### [Your goal]
Render every line of the entries below as a Markdown table with the columns "Row" and "Line", numbering the rows and skipping blank lines. Leave the pictures out of the table.

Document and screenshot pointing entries
· · · ·
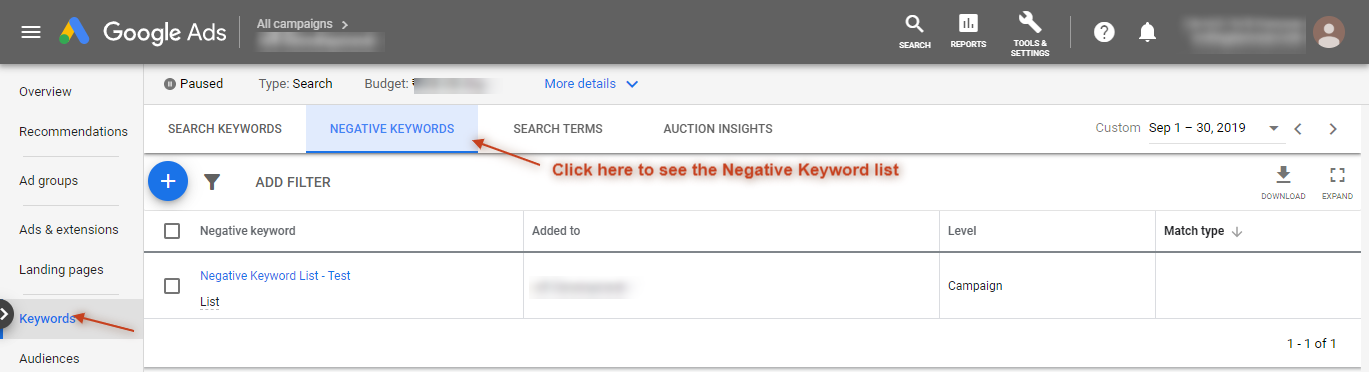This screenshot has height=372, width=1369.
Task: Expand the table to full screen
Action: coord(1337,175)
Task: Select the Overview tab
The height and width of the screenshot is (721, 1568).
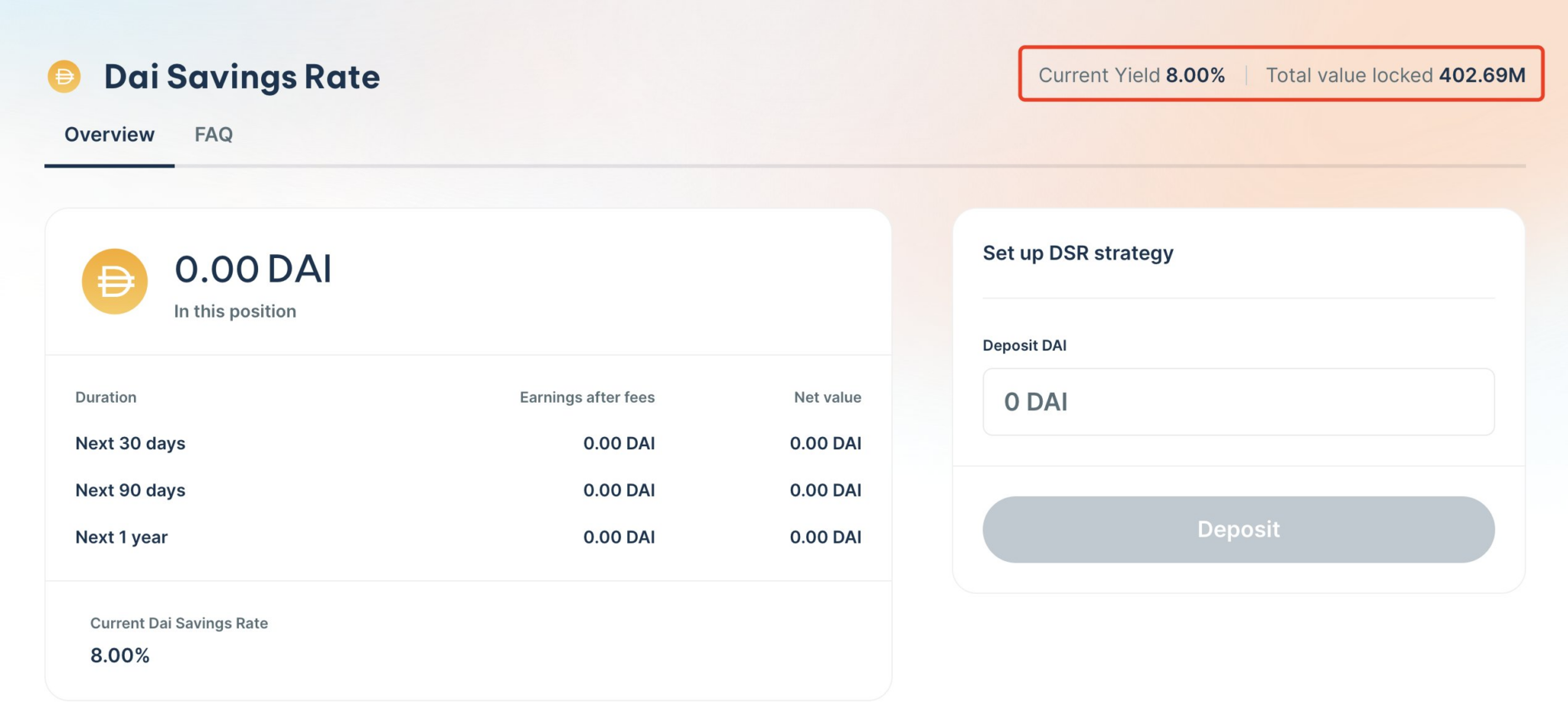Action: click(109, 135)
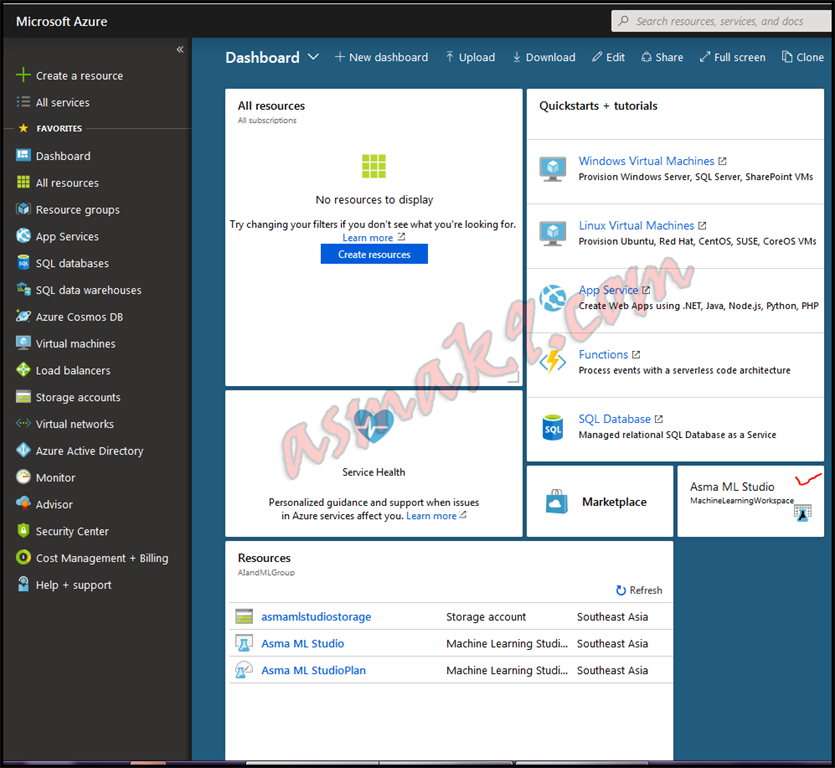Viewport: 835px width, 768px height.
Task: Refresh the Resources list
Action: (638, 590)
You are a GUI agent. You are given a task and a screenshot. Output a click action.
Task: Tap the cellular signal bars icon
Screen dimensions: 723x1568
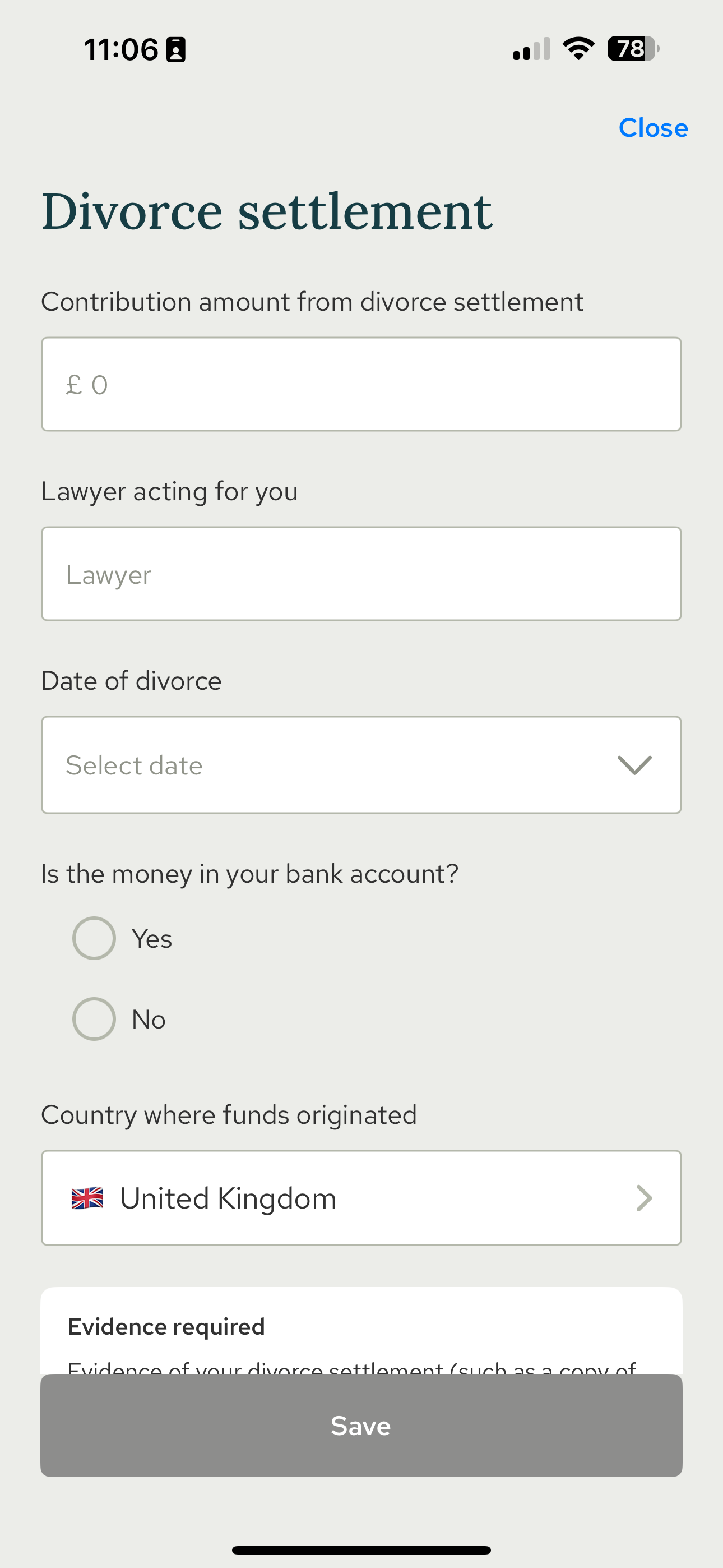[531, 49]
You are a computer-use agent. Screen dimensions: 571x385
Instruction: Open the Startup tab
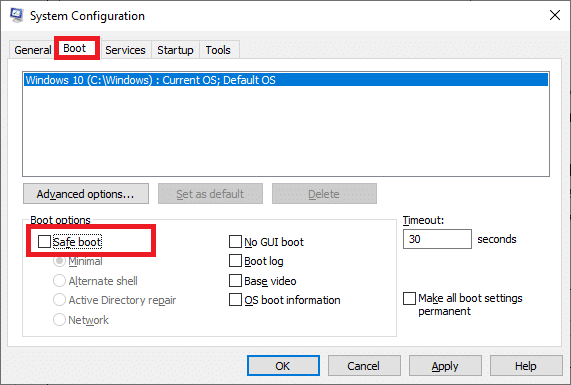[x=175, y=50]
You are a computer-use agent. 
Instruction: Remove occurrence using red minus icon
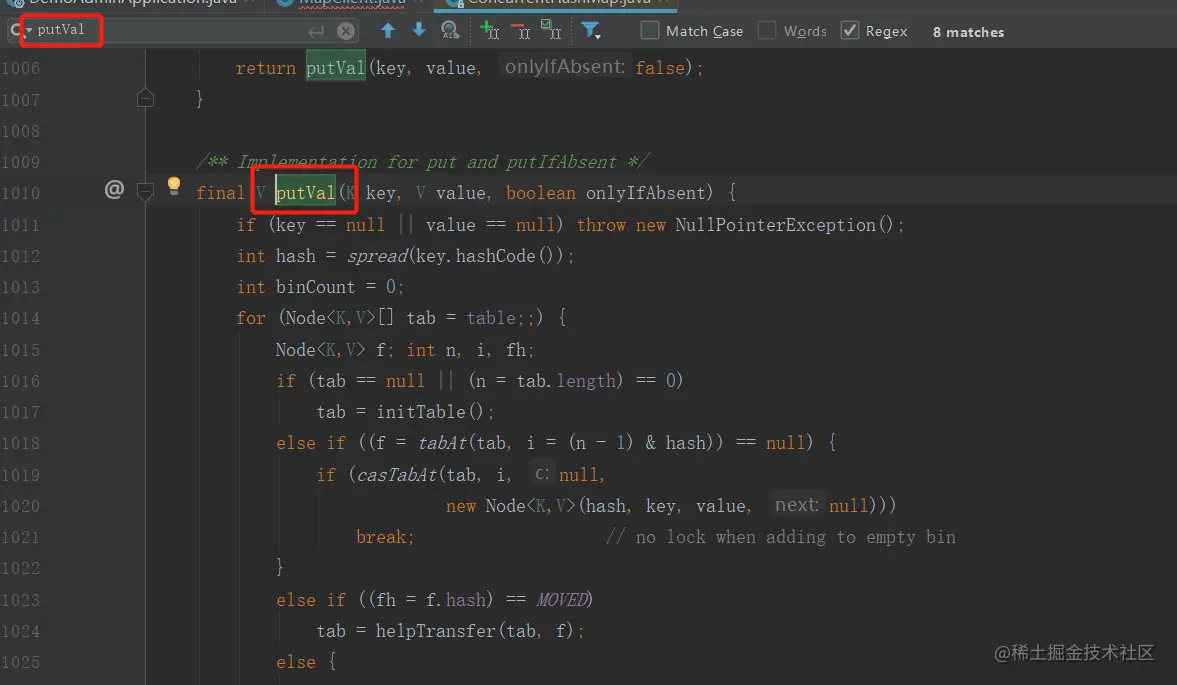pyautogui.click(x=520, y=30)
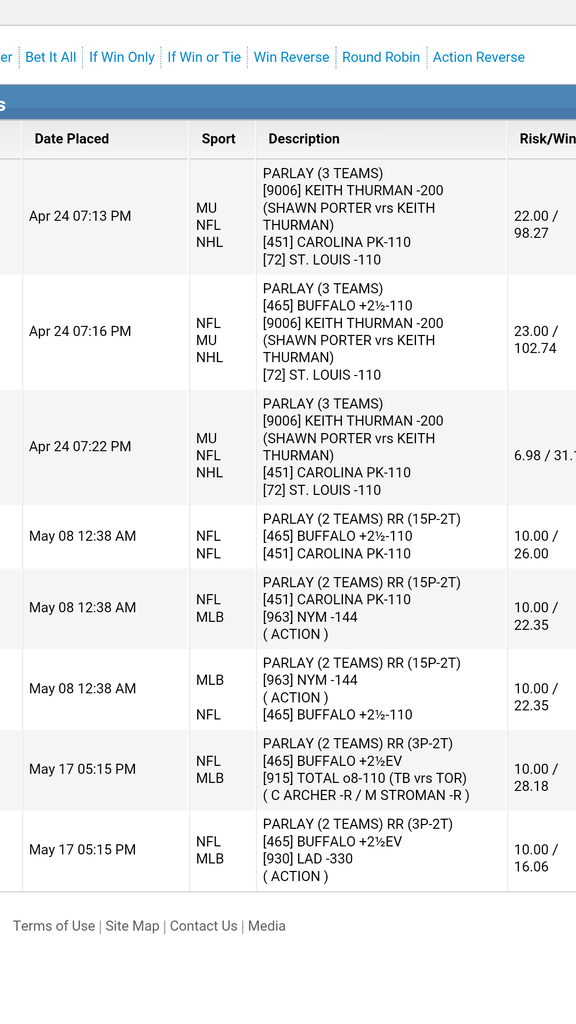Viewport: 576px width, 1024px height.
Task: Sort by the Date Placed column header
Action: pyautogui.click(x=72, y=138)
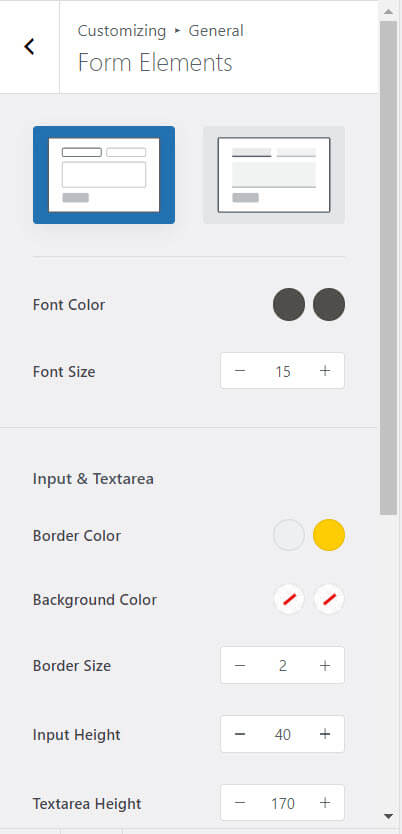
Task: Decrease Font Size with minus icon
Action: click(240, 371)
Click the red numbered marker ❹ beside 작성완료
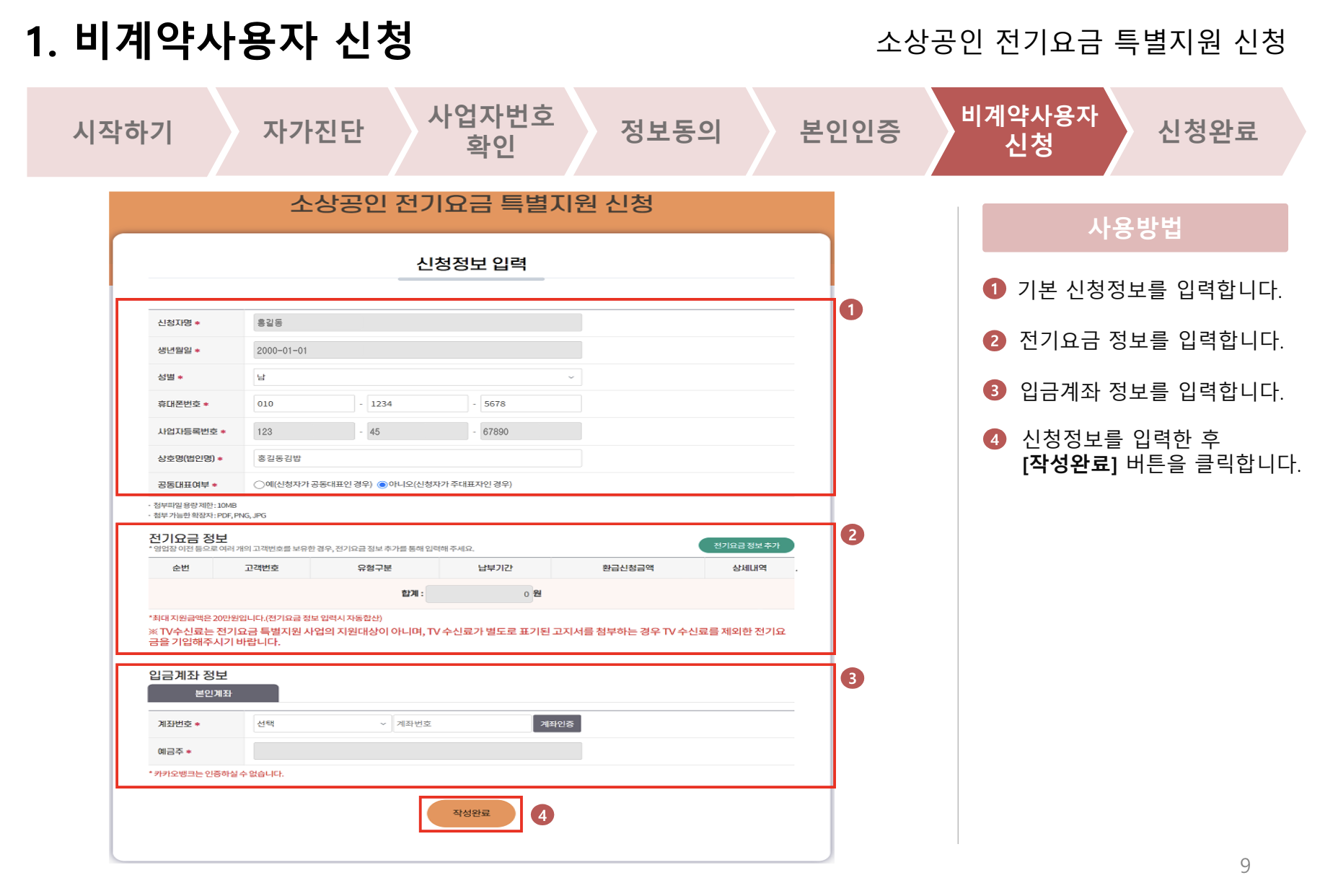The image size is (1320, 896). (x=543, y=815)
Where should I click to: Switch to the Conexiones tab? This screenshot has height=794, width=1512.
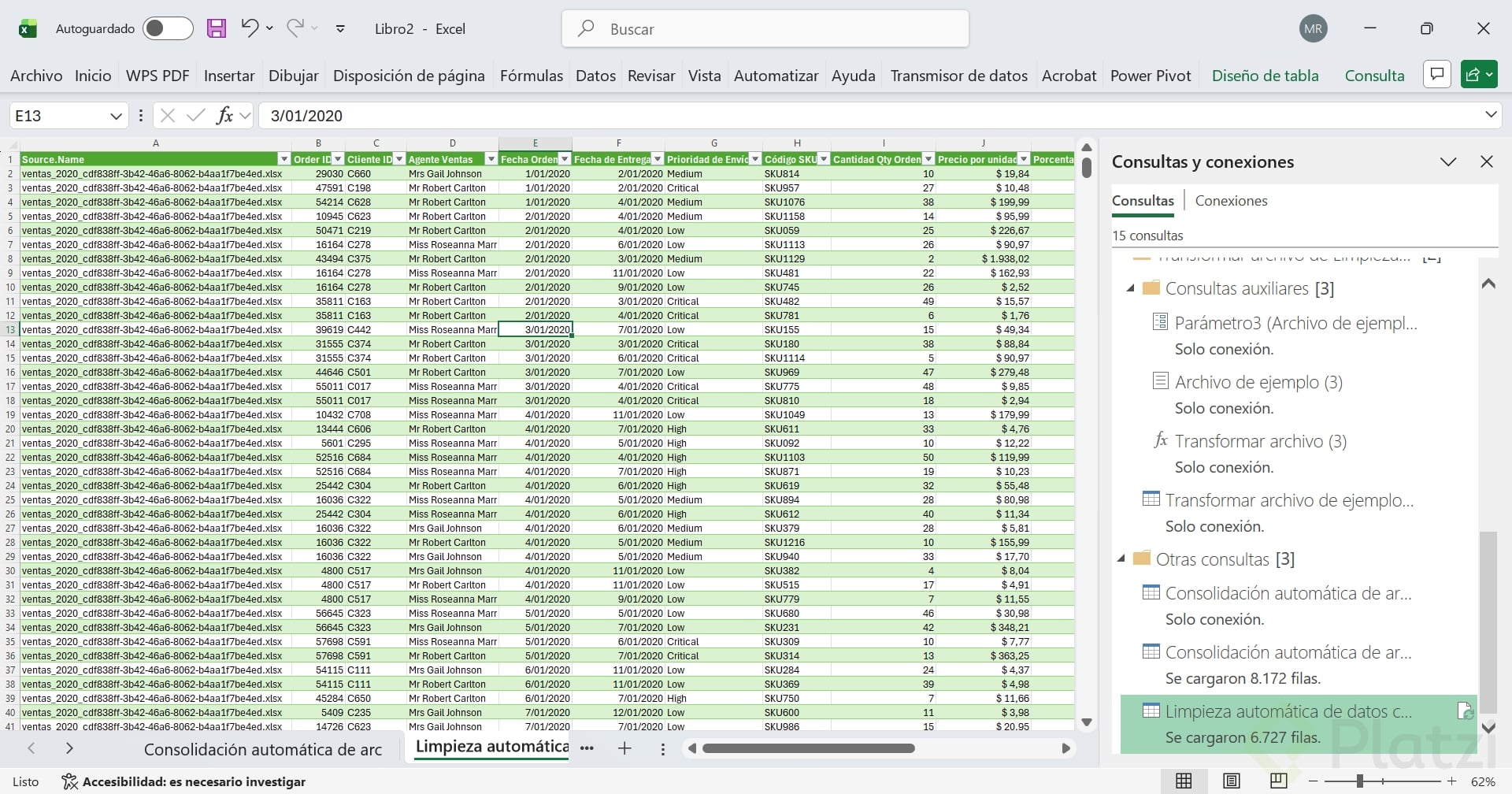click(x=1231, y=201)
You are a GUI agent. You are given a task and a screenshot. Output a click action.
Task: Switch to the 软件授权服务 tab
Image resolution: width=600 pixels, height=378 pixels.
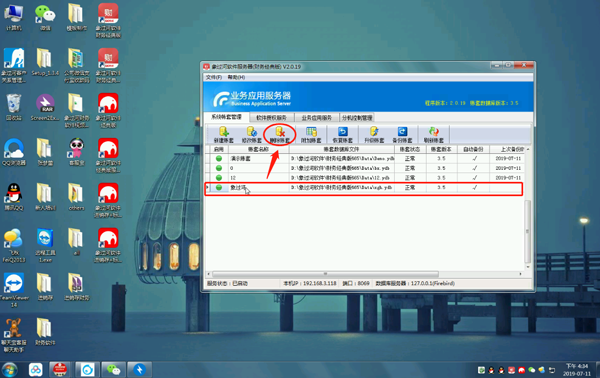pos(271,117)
· · · ·
### [Worked solution]
| Row | Line |
|---|---|
| 1 | This screenshot has height=372, width=1369. |
| 2 | Task: Expand the table to full screen |
| 3 | Action: coord(1337,175) |
| 4 | Task: Select the Overview tab |
| 5 | The height and width of the screenshot is (721, 1568). |
| 6 | Action: click(109, 135) |
| 7 | Viewport: 835px width, 768px height. |
| 8 | Task: Refresh the Resources list |
| 9 | Action: (638, 590) |
| 10 | You are a GUI agent. You are given a task and a screenshot. Output a click action. |
| 11 | Task: Tap the cellular signal bars icon |
| 12 | Screen dimensions: 723x1568 |
| 13 | [531, 49] |
| 14 | You are a computer-use agent. Screen dimensions: 571x385 |
| 15 | Instruction: Open the Startup tab |
| 16 | [x=175, y=50] |
| 17 | You are a computer-use agent.  |
| 18 | Instruction: Remove occurrence using red minus icon |
| 19 | pyautogui.click(x=520, y=30) |
| 20 | Viewport: 576px width, 1024px height. |
| 21 | Task: Sort by the Date Placed column header |
| 22 | Action: pyautogui.click(x=72, y=138) |
| 23 | Task: Decrease Font Size with minus icon |
| 24 | Action: click(240, 371) |
| 25 | Click the red numbered marker ❹ beside 작성완료 |
| 26 | The image size is (1320, 896). (x=543, y=815) |
| 27 | Where should I click to: Switch to the Conexiones tab? This screenshot has height=794, width=1512. |
| 28 | click(x=1231, y=201) |
| 29 | You are a GUI agent. You are given a task and a screenshot. Output a click action. |
| 30 | Task: Switch to the 软件授权服务 tab |
| 31 | Image resolution: width=600 pixels, height=378 pixels. |
| 32 | pos(271,117) |